Problem - Pick out each line in the items below that contains the word "arrow", and copy those lines.

Task inputs -
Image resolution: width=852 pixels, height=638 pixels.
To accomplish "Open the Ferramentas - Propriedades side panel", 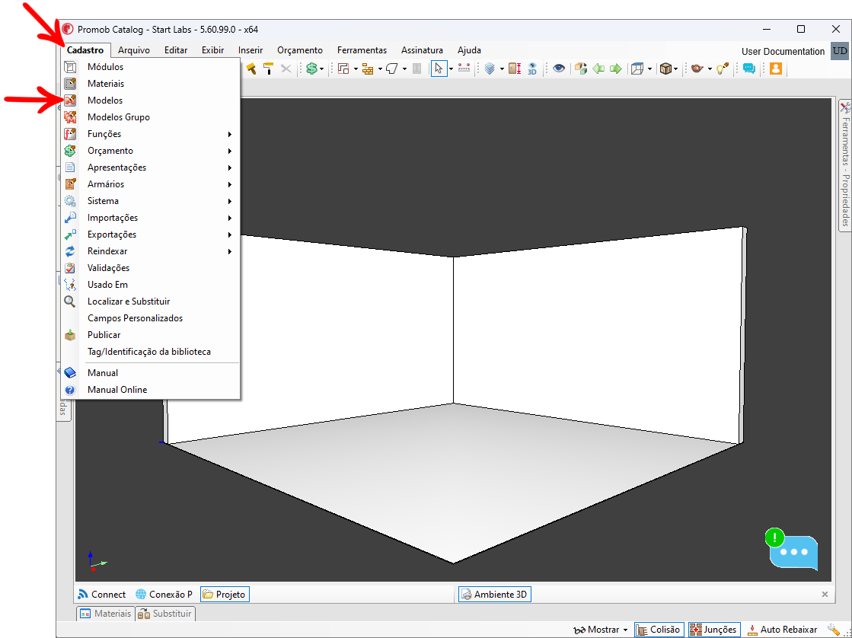I will pos(844,164).
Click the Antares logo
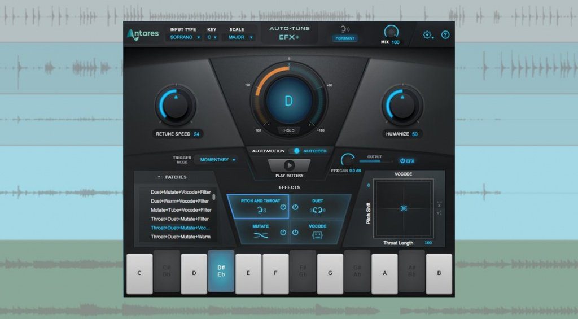 click(x=143, y=34)
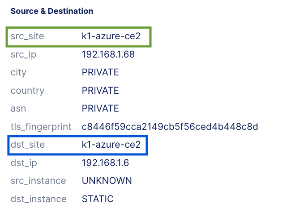This screenshot has width=291, height=216.
Task: Select the UNKNOWN value for src_instance
Action: [x=107, y=181]
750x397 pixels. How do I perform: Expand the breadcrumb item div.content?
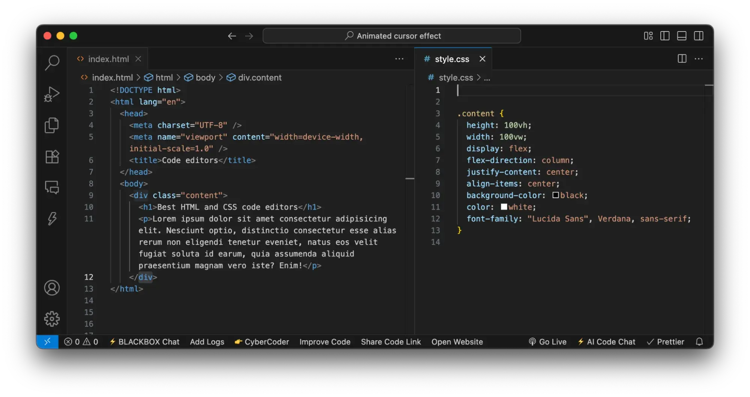pyautogui.click(x=260, y=78)
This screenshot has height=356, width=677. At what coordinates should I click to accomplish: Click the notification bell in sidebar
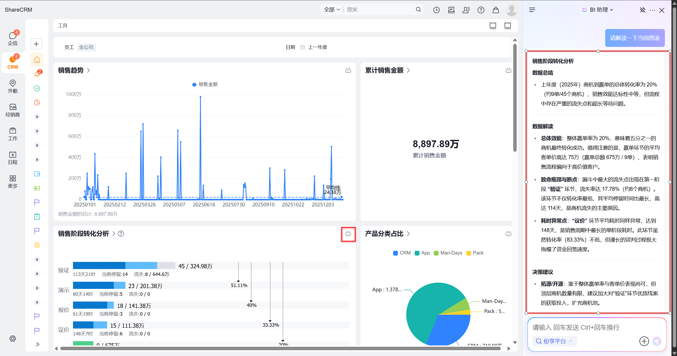pos(37,74)
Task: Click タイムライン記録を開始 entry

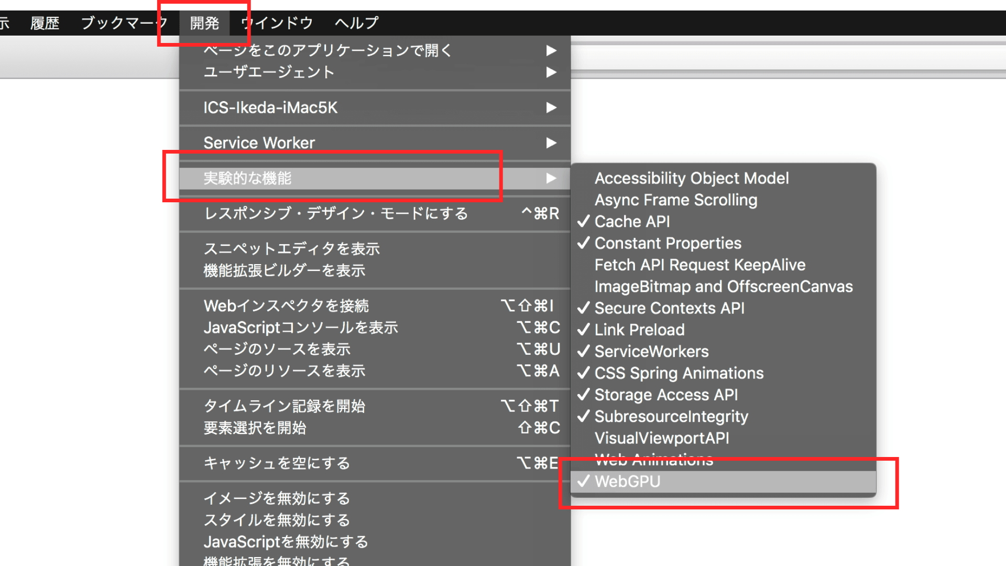Action: pos(284,406)
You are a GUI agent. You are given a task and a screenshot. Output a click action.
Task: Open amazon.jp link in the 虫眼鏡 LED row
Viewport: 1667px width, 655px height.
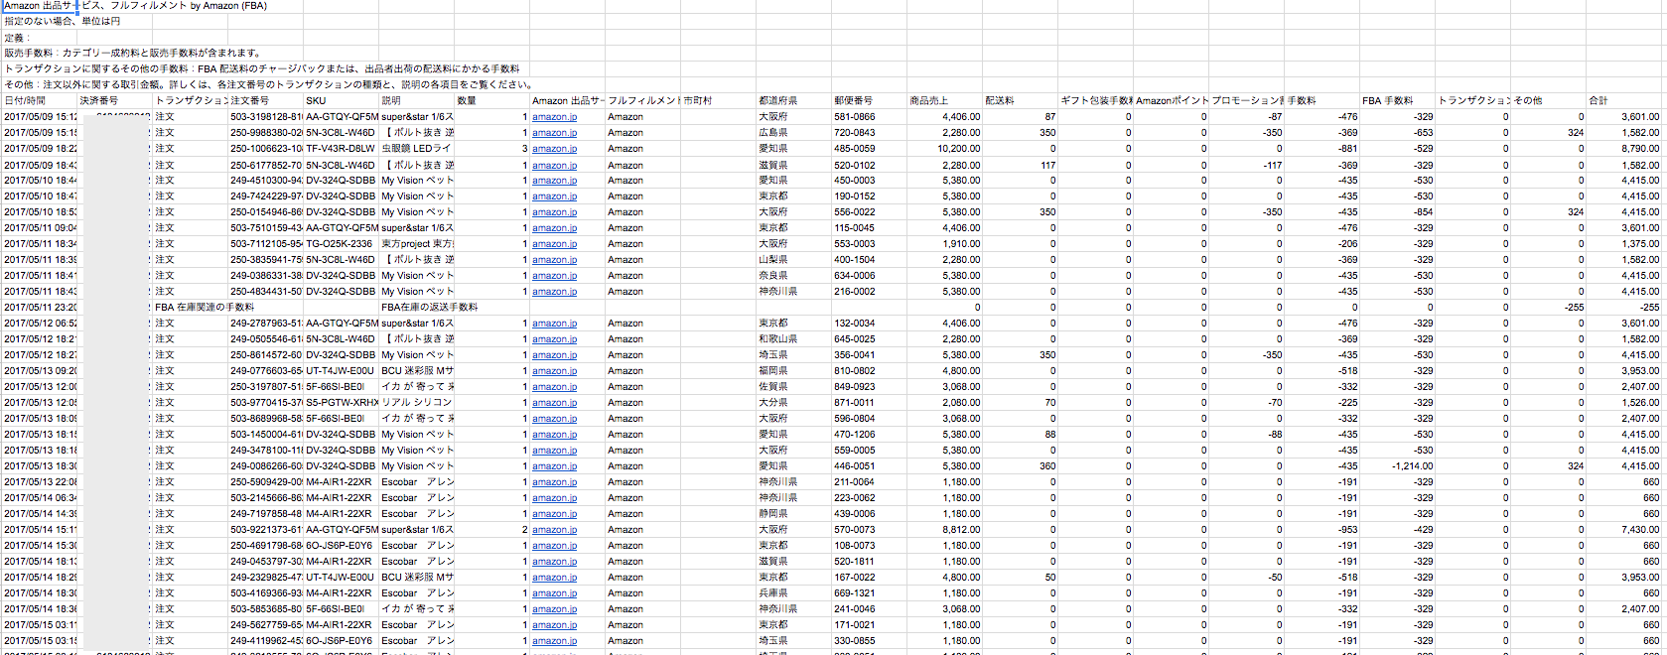[554, 149]
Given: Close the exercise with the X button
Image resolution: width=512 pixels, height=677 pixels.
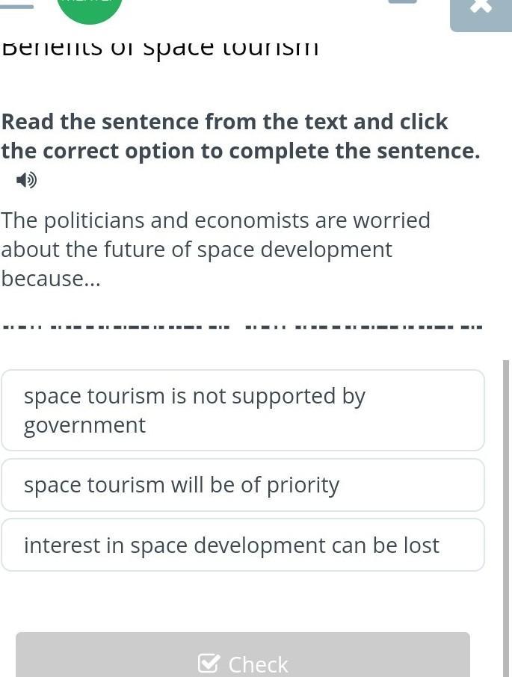Looking at the screenshot, I should [x=481, y=7].
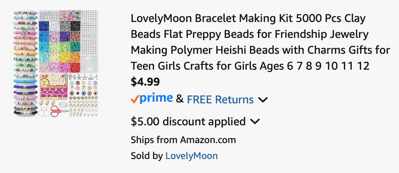Screen dimensions: 399x173
Task: Expand the $5.00 discount applied chevron
Action: click(x=255, y=122)
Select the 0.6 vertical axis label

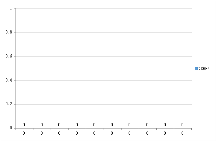(9, 56)
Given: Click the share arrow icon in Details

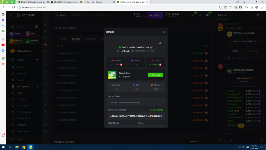Looking at the screenshot, I should point(160,43).
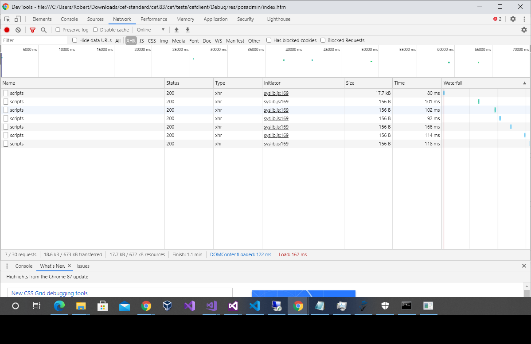This screenshot has width=531, height=344.
Task: Import HAR file using the upload arrow icon
Action: click(x=176, y=29)
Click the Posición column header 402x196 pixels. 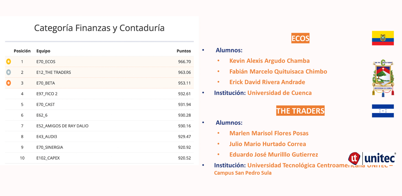point(22,51)
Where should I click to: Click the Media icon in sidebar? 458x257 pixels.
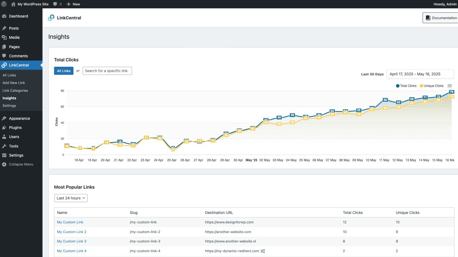(4, 37)
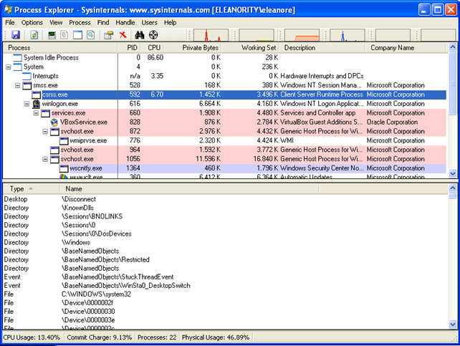The height and width of the screenshot is (346, 460).
Task: Click the red X Kill Process icon
Action: click(123, 35)
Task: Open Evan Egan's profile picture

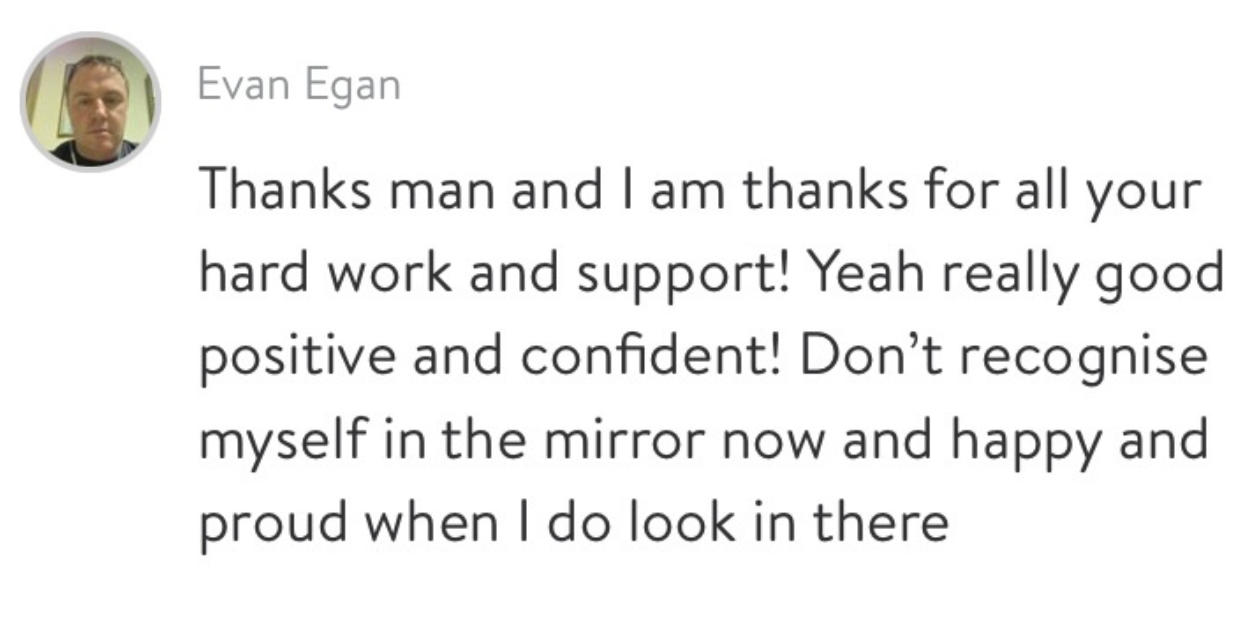Action: 90,102
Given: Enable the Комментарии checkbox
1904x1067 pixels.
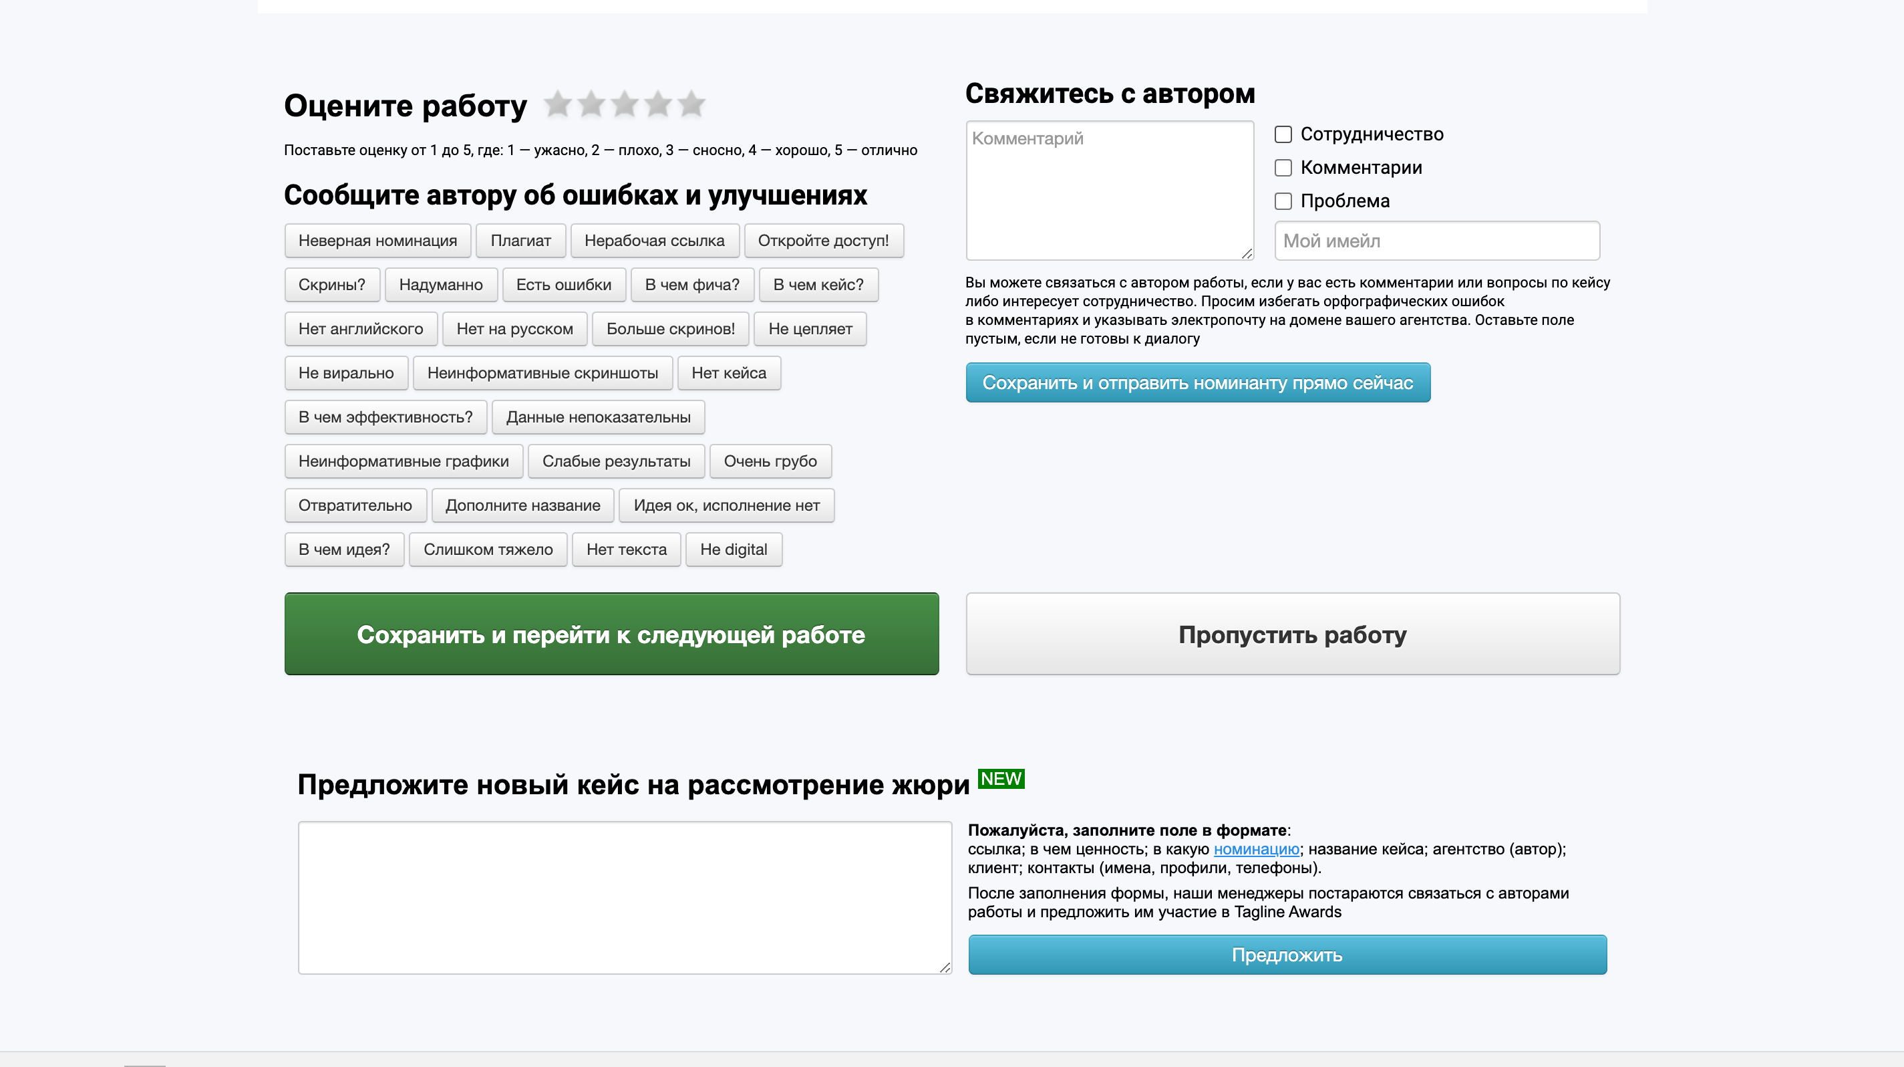Looking at the screenshot, I should coord(1283,168).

Exercise answer -
Given: Click the share arrow icon in Details
Task: Import HAR file using the upload arrow icon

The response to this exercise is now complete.